Where the material below has a line containing "Task: Click the", start repeating exactly, and keep going through the line containing "The image size is (1456, 819).", with no other lines.

> [Exercise data]:
+===+
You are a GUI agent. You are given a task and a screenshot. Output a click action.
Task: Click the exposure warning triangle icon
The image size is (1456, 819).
+===+
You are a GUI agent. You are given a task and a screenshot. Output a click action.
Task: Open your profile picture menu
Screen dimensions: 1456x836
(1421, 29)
+===+
> [Completed task]:
Task: Click the exposure warning triangle icon
The image size is (1456, 819).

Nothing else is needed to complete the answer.